Copyright User Rights Hackathon

This page documents the Copyright User Rights Hackathon that took place at the 5th Global Congress on IP & Public Interest that took place a the American University Collage of Law in Washington D.C., USA on the 27th to 29th September 2018.

A photograph of the Hackathon workshop at the 5th Global Congress for IP and Public Interest conducted with copyright legal scholars from around the world.

Purpose edit

The Hackathon (better described as an editathon) involved working with copyright and intellectual property rights legal scholars from around the world attending the conference. The purpose of the event is to document different copyright user rights on a country by country basis globally and host it on either Wikimedia Commons, Meta Wikimedia, and/or Wikipedia. The intended output is a) a matrix of different country copyright user rights, b) a map summarising those different copyright user rights, and c) to update copyright related content on Wikipedia based on output of the event. The intended output of this event is modeled on the page on Wikimedia Commons detailing the status of Freedom of Panorama user rights around the world.

Details edit

Location: Warren Building, American University College of Law
Date: 27th, 28th, 29th September 2018
Time: full-day, focus event at 12:30-14:50 27th September 2018
Part of: 5th Global Congress on IP & Public Interest

Organisers:


Number of participants: 21

Impact edit

 
Douglas (WMZA) and Peter (WMDC) attending the event. The event allowed the Program on Information Justice and Intellectual Property (PIJIP) at the American University Collage of Law who organised the event to meet Wikimedia DC.

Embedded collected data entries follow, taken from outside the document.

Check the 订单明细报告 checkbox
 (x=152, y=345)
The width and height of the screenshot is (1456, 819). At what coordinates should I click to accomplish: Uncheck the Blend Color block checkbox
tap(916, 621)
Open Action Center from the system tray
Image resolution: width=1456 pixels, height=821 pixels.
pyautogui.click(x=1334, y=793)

Data collected in the first round was used to start the article Global education copyright user rights on meta. The first round generated summary data on copyright user rights for educational purposes in six countries (Australia, Brazil, Netherlands, Russia, United Arab Emirates, and the United Kingdom). A second round will be conducted to collect followup data from participants from other countries. Further work is needed to simplify the results and summarise them so they can be more publicly accessible (easier to read) and so that a map can be produced summarising user rights globally.